When the user knows what to expect, how a button feels and how the text looks like, he will feel more calm in your app, because he already “knows around”.
First of All, Work with You Designer
Not all designers you work with will keep the UI consistent, in terms of colors, sizes, fonts, etc., but all of them aim to, so the most important thing to understand, is that your designer is your partner for the mission.
Request for style guidelines which refers to fonts and sizes, define what is a title, a sub-title, and a body, also request for a colors palette.
In some cases, you will be the one that will lead the requirements.
Use Custom Views, Even for Labels and Buttons
Once you define things like “Page Title”, the best practice will be to create a custom view, sub-classing from UI-Label, and call it “Page Title Label”. Inside this class, you can define all the relevant properties such as color, font, and size in its constructor, and just use it for titles wherever needed.
Make your custom views to function properly when added from code or from XIB/Storyboard files.
Besides UI labels, you can define background views to keep your background color consistent, using UI buttons to make sure that the highlight experience is the same (for example), and “UITextField”, this is to make sure that all placeholders look the same.
Remember, you don’t have to define only colors and fonts, but also behaviors and animations, implement them right inside your custom views.
Create a “Skin”
Create something like a “Skin”. A skin class can be defined as all the colors, fonts and behaviors for all your custom views and transitions, and the latest can retrieve the values from the skin.
You can also create some singleton like “Skin Handler” which holds several skins, and return only one, in case you want to do a/b test on your user experience, or even add a feature to your user, that will allow your users choose their own skin.
Get Auto-Layout for help
Try to make your views refer to their intrinsic content size and not to give them fixed values. This is important because when you take advantage of intrinsic content size, you make sure that distance from elements remains the same when dynamic font size is changed, or when the user changes his device.

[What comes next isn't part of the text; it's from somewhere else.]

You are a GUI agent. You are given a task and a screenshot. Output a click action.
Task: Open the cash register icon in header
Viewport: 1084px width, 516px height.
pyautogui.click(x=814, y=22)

For example, “UITable View Cell”, the distance from the label to the top, and from the label to the bottom needs to be defined in auto-layout, so that when the size of the font will increase due to dynamic font size definition, the distance will be the same while the cell height will be bigger.
Transitions are the way screens changed for the user, but it is also how views appear, especially pop-ups, dialogs, and so on. Create custom transitions with constant values for duration and damping (remember to keep them in your “Skin”), and create them not only for view controllers, but also for views as a separate class.
Add Routers to You App
Sometimes we open the same screen/pop-up from several places. In order to open it always in the same way, create a router for this screen, so you’ll have one access point to move to this screen.
Diagram of the tools
This is actually the summary of the article. It’s all based on Skin (Which can support dark mode easily), on top of it are the transitions, custom views, and auto-layout, and the router uses it all.
Those are some of the tools you can use to make your UI more consistent. But remember — it’s not just a technical issue, but also a design and product mission to make your UI defined properly, but using those tools can help you define the way of doing just that.